- Directed by: Dorothy Fadiman
- Produced by: Kristin Atwell
- Narrated by: Dorothy Fadiman
- Cinematography: Daniel Myers
- Release date: 2001;
- Running time: 28 minutes
- Country: United States
- Languages: English and Hindi

= Woman by Woman: New Hope for the Villages of India =

2001 film

Woman by Woman: New Hope for the Villages of India is a 2001 documentary film by filmmaker, Dorothy Fadiman.

==Synopsis==
The film follows several women from small villages in India who come out of seclusion to serve their communities by teaching, particularly to other women, about family planning resources.
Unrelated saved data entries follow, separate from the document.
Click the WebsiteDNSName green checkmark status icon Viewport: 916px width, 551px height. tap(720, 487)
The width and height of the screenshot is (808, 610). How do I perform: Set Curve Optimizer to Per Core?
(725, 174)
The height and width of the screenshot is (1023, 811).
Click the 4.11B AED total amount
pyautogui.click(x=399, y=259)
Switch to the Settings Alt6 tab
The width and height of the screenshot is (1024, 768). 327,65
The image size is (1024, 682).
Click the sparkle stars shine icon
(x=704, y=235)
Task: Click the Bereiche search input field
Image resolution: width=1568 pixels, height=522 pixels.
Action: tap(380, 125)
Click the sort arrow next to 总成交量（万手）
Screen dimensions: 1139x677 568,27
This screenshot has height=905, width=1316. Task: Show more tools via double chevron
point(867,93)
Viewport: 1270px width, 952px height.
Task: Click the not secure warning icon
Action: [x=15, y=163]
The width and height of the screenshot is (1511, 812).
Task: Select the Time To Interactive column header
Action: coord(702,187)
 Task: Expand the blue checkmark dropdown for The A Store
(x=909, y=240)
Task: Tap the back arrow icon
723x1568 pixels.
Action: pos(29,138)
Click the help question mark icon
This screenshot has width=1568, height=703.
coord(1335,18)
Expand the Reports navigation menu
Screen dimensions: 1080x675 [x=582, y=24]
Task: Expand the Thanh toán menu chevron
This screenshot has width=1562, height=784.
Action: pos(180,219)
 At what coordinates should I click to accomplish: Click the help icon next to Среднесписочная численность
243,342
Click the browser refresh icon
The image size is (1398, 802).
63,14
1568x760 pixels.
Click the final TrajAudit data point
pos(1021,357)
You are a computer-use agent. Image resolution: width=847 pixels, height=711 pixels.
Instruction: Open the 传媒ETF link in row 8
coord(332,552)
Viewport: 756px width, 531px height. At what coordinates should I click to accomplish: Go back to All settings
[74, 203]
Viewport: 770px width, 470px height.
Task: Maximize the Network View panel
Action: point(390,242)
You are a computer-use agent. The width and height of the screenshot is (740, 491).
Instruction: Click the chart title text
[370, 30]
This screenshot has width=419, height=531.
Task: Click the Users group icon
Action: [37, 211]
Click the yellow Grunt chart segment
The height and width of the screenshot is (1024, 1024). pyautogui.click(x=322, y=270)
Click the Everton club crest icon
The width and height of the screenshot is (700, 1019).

The women are trained through Janani which is a non-profit health organization founded in the state of Bihar, India by way of DKT International. The women become rural medical practitioners and counselors.

==Release and reception==
The film premiered in Palo Alto and afterwards, Chitra Banerjee Divakaruni presided as a moderator for a panel which included Kavita Nandini Ramdas(the president at the time of the Global Fund for Women), LS Aravinda (coordinator with Association for India's Development), and Richard T. Schlosberg III. The film also participated twice in 2001 and 2009 at the United Nations Association Film Festival at Stanford University. The documentary won a FREDDIE Award at the 2002 International Health and Medical Media Festival.

Rediff.com described the message of the film as "change individuals can make". This message is spread by examples, such as a woman being encouraged by her mother-in-law to advance in the community, and a woman that works as an equal with her husband.